Die Bewegung Movimento 5 Stelle (M5S) von Beppe Grillo nimmt für sich in Anspruch, die einzige Kraft Italiens zu sein, die einen Wandel will. Das ist ihr gutes Recht. Verstörend bei Grillo sind seine Sprache, seine Arroganz und seine autoritären Neigungen. Nach Grillos Diktion sind alle anderen politischen Parteien nichts weiter als Angehörige eines morschen Systems, das zum Untergang verurteilt ist. Jeden Versuch der etablierten Parteien, Italien eine Regierung zu geben, verspottet Grillo.
Das ist ein schwerer Fehler. Wenn Grillo und seine Leute sich über die anderen Parteien lustig machen, dann verhöhnen sie die große Mehrheit der Wähler, die nicht für die M5S gestimmt hat. Angesichts der Propaganda Grillos muss man daran erinnern: Ein Viertel der Italiener, die wählen gegangen sind, haben für M5S gewählt — eine Mehrheit ist das bei Weitem nicht.
Doch Grillo und sein M5S führen sich auf, als seien sie die einzigen Repräsentanten des italienischen Wahlvolkes. Das sind keine rein propagandistischen Aussagen, sondern sie zeigen den ideologischen Kern Grillos. Er sieht sich als Inkarnation eines imaginierten Volkswillens. In ihm und durch ihn spricht das Volk mit einer Stimme. Darum sagt er auch, er wolle nicht „25, 30 oder 60 Prozent, sondern 100 Prozent“ der Stimmen. Grillo sieht sich als Mann, in dem sich der uniforme Volkswillen manifestiert. Der Führer als Agent des Volkes — das ist ein gefährliches ideologisches Konstrukt.

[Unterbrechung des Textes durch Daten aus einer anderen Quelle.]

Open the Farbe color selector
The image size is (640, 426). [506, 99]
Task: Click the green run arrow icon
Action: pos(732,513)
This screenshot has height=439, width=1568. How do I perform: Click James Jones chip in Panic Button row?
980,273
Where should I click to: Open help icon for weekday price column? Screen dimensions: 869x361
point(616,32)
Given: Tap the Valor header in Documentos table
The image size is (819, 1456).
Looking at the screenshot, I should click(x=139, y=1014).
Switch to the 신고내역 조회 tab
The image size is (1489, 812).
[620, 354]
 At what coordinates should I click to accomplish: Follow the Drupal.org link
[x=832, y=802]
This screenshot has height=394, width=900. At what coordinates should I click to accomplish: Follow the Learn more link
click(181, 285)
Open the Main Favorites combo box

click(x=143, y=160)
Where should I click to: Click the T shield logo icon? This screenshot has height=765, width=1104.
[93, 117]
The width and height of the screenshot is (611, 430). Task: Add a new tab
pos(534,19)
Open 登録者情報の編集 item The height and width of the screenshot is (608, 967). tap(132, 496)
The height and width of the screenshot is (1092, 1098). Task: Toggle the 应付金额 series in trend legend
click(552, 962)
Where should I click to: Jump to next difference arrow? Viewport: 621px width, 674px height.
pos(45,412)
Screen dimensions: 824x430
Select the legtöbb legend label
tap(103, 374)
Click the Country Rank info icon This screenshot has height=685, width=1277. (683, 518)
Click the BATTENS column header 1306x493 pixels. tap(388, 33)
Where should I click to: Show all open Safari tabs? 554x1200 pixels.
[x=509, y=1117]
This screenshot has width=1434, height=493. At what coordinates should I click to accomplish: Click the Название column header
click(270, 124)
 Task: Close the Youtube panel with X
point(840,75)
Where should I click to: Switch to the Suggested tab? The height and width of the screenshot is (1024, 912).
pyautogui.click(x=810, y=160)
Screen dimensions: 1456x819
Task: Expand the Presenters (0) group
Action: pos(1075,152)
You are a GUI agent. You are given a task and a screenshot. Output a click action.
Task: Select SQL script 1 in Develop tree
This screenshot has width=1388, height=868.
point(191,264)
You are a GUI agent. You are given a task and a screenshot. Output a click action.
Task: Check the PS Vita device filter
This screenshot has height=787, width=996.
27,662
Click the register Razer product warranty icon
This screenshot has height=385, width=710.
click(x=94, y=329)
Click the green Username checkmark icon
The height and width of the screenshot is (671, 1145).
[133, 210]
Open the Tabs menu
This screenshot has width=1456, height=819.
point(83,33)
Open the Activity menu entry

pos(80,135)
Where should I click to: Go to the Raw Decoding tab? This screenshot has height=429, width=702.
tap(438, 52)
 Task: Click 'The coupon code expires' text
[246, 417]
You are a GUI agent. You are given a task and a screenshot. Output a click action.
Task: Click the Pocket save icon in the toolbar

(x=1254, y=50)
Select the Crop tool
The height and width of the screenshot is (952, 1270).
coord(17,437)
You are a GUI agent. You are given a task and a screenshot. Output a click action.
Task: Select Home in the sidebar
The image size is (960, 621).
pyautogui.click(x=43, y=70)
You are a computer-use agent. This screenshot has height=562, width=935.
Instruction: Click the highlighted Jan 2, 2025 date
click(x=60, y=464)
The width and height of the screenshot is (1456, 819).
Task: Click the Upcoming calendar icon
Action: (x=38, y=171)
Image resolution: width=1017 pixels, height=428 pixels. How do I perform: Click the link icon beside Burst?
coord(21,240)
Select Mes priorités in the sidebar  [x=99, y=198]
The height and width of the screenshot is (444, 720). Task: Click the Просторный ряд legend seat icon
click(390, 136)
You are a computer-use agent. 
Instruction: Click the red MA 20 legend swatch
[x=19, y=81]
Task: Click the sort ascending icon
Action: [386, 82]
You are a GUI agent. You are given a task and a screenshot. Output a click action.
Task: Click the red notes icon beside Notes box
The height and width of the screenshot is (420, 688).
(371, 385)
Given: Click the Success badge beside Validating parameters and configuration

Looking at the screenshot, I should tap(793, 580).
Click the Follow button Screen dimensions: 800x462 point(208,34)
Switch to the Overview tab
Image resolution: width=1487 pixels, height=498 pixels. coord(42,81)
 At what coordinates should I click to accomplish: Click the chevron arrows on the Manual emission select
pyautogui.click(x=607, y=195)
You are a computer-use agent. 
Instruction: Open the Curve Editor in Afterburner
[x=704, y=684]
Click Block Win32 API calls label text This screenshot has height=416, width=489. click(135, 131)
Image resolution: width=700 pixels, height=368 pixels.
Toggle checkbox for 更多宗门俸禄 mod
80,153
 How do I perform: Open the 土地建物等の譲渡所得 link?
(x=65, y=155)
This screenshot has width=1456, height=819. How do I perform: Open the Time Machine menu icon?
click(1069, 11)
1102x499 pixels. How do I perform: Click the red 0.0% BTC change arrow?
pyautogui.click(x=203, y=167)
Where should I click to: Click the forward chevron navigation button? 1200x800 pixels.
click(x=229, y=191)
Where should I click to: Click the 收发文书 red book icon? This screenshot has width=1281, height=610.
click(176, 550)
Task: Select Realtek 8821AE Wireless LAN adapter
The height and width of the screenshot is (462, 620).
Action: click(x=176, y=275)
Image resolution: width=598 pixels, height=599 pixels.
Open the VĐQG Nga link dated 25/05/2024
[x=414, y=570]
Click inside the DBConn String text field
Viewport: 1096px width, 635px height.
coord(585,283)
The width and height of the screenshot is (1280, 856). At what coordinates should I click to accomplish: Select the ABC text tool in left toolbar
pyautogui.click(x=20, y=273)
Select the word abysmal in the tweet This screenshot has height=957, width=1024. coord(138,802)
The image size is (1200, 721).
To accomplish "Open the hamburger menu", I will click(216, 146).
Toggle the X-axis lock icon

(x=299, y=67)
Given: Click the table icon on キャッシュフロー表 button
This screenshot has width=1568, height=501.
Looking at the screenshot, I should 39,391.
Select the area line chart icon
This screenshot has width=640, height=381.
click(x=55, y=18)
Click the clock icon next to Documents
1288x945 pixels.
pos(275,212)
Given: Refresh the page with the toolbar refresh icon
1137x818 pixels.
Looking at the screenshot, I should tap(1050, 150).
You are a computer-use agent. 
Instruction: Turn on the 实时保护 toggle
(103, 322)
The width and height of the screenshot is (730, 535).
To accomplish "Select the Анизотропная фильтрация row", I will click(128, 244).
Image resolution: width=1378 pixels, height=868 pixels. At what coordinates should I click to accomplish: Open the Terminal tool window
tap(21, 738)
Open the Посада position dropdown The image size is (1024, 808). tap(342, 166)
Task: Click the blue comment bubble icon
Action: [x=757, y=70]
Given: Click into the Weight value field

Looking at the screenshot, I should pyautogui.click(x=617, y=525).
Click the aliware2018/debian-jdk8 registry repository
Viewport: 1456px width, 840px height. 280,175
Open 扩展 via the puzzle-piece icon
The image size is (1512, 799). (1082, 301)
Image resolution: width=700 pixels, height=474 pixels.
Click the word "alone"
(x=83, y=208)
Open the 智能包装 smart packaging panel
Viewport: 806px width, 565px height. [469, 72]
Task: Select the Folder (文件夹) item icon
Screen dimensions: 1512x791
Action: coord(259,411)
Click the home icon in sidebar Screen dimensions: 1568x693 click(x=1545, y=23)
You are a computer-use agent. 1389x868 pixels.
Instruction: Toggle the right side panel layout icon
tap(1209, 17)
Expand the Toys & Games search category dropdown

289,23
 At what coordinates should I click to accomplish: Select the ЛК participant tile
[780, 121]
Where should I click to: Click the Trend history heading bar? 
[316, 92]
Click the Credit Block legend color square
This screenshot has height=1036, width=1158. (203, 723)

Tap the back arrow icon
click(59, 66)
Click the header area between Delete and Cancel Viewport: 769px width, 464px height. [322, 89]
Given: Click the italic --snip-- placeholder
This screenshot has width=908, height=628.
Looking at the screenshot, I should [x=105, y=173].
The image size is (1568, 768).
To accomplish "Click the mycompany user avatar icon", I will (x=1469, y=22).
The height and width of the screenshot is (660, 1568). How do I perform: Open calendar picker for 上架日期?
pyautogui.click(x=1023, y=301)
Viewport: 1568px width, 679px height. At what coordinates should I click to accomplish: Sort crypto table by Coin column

Es gibt den einen Volkswillen freilich in der Wirklichkeit nicht. Die italienische Gesellschaft besteht — wie jede andere moderne Gesellschaft auch – aus Individuen mit unterschiedlichen Interessen. Und diese Individuen wählen Parteien, darunter (immer noch) auch etablierte Parteien. Wenn Grillo den Willen der Wähler wirklich respektieren würde, dann müsste er tun, was zu den schwierigsten und wichtigsten Aufgaben des Politikers gehört: Kompromisse suchen.